NARDO' - L’episodio risale ad un anno fa. Piccione, proprietario dell’immobile in cui abitava la donna, aveva raggiunto il locale di via don Gregorio Gaballo, alla periferia di Nardò. Ne è nato un litigio per presunte morosità.
Un patteggiamento per chiudere il conto con la giustizia. Alessandro Corrado Piccione, 41 anni, di Nardò, ieri mattina è comparso davanti al gip Annalisa De Benedictis che gli ha applicato la pena concordata con la Procura: tre anni. L’uomo, difeso dall’avvocato Ezio Maria Tarantino, era accusato di lesioni personali gravi per aver travolto con l’auto Antonella Bisanti, 48 anni, di Nardò, barista del “Plaza Cafè” di via XX Settembre.
L’episodio risale ad un anno fa. Piccione, proprietario dell’immobile in cui abitava la donna, aveva raggiunto il locale di via don Gregorio Gaballo, alla periferia di Nardò. Ne è nato un litigio per presunte morosità. Gli animi si sono riscaldati e la lite, cominciata a casa, è poi proseguita all’esterno. Per strada Piccione e la donna hanno continuato a discutere. E, ad un certo punto, il 41enne è salito in auto, ha avviato il motore e non ha esitato ad travolgere la donna, passandole sopra con l’auto.
Le conseguenze dell’incidente sono state gravi sia per lui che per lei.
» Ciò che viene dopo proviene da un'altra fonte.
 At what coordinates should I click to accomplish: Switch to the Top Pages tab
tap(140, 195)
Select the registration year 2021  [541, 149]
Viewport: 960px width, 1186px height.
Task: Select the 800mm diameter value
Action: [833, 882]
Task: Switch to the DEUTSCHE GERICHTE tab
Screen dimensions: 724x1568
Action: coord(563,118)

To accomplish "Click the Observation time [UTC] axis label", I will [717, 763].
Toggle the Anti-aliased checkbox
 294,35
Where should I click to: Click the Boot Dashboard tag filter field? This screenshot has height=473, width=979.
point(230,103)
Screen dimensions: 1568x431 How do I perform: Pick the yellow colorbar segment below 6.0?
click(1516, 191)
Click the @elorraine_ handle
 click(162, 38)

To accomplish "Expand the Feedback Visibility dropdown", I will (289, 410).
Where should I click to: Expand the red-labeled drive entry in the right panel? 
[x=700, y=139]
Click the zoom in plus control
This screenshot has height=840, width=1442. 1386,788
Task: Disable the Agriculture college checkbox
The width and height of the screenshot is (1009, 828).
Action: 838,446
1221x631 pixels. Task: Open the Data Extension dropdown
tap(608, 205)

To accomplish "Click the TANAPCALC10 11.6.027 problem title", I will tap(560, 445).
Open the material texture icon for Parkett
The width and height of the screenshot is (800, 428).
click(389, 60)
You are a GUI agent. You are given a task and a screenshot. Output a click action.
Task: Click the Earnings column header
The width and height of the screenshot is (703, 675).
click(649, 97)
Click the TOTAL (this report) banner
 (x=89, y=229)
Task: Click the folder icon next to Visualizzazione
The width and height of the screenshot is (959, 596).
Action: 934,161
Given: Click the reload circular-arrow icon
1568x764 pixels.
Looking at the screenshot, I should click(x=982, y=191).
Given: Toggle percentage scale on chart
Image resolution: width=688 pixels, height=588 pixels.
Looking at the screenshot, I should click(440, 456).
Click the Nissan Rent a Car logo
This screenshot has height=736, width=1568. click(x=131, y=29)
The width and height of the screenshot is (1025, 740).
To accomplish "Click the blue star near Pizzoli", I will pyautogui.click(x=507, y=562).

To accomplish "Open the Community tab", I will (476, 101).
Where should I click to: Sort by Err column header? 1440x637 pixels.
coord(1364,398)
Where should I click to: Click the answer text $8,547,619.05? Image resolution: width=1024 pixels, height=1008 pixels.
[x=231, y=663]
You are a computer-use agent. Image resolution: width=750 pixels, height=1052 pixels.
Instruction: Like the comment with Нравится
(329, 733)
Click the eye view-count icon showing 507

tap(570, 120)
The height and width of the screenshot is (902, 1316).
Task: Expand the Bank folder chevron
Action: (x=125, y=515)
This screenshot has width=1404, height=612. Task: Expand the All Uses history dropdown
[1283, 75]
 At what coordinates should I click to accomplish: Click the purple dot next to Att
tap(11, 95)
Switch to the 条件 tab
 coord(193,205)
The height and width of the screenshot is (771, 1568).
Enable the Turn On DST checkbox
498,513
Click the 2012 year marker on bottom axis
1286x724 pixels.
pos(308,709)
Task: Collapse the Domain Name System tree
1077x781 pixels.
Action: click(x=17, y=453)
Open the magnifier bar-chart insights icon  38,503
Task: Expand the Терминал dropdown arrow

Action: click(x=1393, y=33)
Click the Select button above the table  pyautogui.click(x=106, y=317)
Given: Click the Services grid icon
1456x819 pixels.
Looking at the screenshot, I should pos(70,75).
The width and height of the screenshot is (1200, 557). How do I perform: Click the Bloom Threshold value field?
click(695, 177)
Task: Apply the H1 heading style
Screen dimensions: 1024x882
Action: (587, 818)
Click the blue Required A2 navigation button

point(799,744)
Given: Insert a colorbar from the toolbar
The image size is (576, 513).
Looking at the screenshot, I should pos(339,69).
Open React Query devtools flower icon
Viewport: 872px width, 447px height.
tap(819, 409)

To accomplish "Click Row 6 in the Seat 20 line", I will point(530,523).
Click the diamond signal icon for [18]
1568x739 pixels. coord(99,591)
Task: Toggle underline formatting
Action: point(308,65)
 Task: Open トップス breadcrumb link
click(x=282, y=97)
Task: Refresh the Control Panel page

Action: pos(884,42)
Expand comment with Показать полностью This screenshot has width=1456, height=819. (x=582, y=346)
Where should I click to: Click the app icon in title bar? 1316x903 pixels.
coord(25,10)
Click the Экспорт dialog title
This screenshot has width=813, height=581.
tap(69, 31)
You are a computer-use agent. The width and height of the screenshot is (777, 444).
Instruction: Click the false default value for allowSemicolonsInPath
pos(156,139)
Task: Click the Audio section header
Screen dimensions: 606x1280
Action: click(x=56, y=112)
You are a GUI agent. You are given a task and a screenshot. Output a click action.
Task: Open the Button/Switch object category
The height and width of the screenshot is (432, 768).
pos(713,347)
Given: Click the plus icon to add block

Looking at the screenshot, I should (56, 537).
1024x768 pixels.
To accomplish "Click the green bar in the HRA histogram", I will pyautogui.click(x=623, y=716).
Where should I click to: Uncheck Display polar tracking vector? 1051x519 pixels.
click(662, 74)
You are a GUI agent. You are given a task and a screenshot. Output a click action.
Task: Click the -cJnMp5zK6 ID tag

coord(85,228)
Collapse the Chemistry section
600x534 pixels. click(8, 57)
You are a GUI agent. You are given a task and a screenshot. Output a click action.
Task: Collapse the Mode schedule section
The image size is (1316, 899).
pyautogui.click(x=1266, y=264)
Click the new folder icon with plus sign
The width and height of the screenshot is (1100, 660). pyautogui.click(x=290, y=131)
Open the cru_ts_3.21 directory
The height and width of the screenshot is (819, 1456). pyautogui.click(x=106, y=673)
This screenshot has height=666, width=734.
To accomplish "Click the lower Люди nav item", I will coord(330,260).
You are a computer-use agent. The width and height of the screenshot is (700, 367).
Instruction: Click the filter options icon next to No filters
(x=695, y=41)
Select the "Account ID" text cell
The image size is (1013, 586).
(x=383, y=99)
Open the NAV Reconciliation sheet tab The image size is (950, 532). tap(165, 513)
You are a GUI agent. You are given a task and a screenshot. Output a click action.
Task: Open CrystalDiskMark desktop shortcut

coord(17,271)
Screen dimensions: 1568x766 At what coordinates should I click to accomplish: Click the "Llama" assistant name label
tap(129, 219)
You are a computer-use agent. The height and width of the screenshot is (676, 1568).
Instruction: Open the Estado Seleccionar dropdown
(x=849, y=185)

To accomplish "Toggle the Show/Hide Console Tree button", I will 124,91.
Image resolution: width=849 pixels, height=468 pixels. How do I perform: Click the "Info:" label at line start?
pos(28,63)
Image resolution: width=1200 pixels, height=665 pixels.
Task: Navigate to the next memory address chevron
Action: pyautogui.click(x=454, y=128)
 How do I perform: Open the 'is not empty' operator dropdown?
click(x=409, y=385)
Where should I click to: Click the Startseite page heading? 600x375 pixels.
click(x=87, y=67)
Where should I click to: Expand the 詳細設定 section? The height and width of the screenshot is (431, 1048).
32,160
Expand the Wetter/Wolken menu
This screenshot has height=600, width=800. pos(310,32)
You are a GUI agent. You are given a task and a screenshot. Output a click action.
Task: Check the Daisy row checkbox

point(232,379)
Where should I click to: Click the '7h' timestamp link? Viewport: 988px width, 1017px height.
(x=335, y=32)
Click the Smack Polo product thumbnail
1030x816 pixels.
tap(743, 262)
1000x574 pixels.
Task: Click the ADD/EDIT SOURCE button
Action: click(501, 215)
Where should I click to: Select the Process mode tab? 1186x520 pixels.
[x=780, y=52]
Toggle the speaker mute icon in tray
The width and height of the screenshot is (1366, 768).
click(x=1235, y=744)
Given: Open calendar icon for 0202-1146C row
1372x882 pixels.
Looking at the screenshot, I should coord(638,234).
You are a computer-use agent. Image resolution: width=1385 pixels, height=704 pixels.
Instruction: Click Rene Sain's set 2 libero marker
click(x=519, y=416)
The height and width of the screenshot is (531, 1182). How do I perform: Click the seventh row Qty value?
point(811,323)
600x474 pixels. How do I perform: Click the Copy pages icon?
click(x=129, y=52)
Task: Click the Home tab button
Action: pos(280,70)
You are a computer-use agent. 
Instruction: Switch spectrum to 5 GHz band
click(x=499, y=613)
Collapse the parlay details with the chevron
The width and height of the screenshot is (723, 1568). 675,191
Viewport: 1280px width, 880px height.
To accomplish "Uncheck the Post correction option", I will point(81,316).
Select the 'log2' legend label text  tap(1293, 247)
Antonella Bisanti, è stata ricoverata nel reparto di Rianimazione di Lecce e sottoposta ad un delicato intervento chirurgico nel tentativo di fermare una emorragia.
Per Piccione, invece, è scattato l’arresto: con il passare del tempo, però, la sua posizione si è alleggerita e l’iniziale accusa di tentato omicidio è passata in quella meno grave di lesioni personali. Nell’avviso di conclusione delle indagini preliminari compariva anche il figlio della barista.
Era accusato di danneggiamento per aver preso a calci l’auto di Piccione. La sua posizione, poi, è stata chiarita e, alla fine, è stata disposta l’archiviazione sulla scorta di un’istanza presentata dagli avvocati difensori Gianpiero Geusa e Luigina Muscetra.